■ **Task objective**
Your task is to copy the lines of the data below from the line holding "Click the search magnifier icon" through the line holding "Click the product", inclusive, exactly and with nothing added.

■ **Provided entries**
- - - - - - -
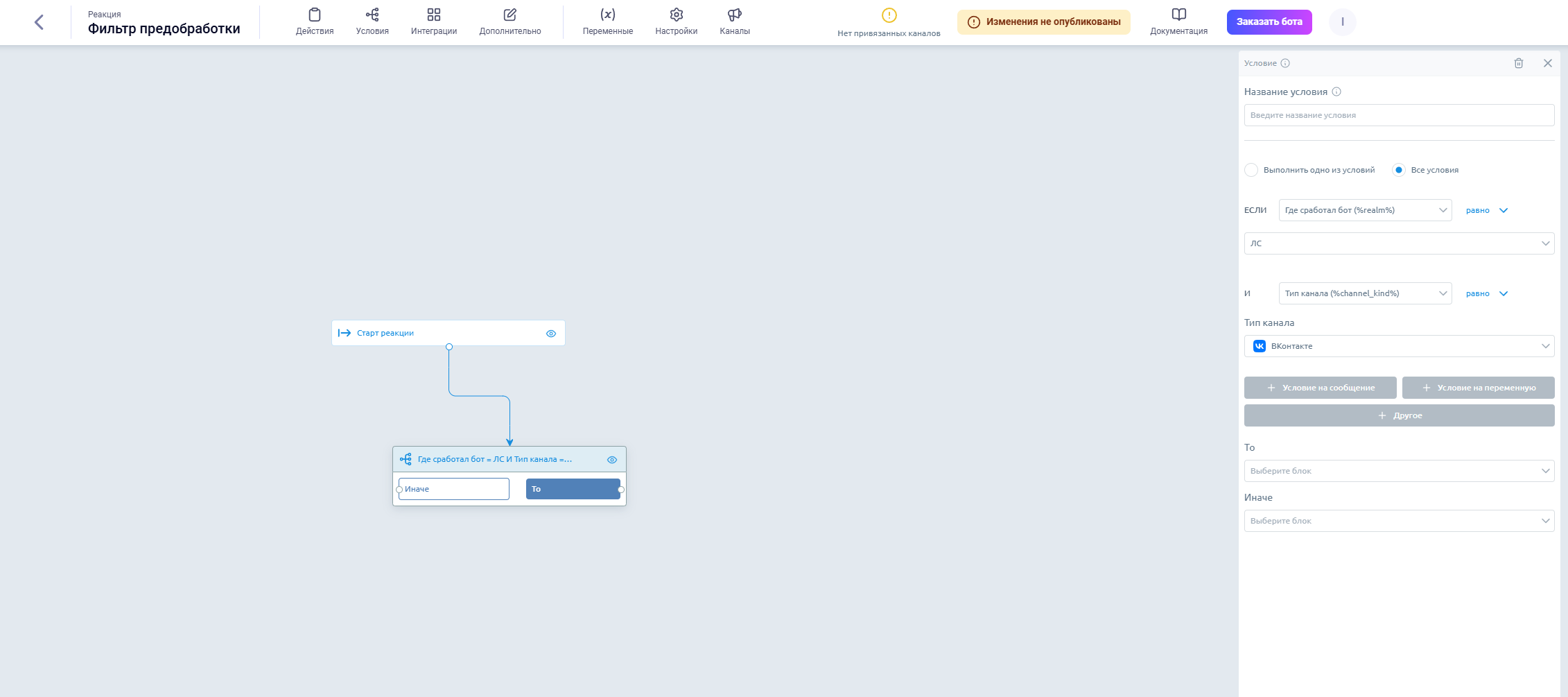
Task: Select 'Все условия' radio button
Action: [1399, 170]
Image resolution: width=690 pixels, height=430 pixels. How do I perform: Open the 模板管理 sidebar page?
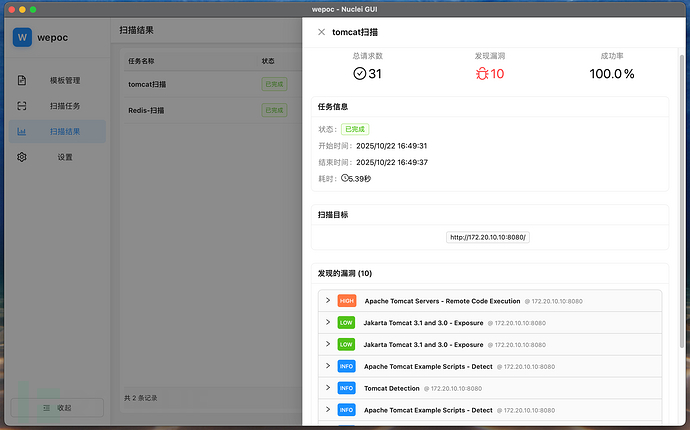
- - - - - - -
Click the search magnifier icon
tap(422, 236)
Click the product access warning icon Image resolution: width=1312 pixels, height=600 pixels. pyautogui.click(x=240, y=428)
- - - - - - -
■ **Result for this task**
Click the search magnifier icon
tap(422, 236)
Click the product access warning icon Image resolution: width=1312 pixels, height=600 pixels. pyautogui.click(x=240, y=428)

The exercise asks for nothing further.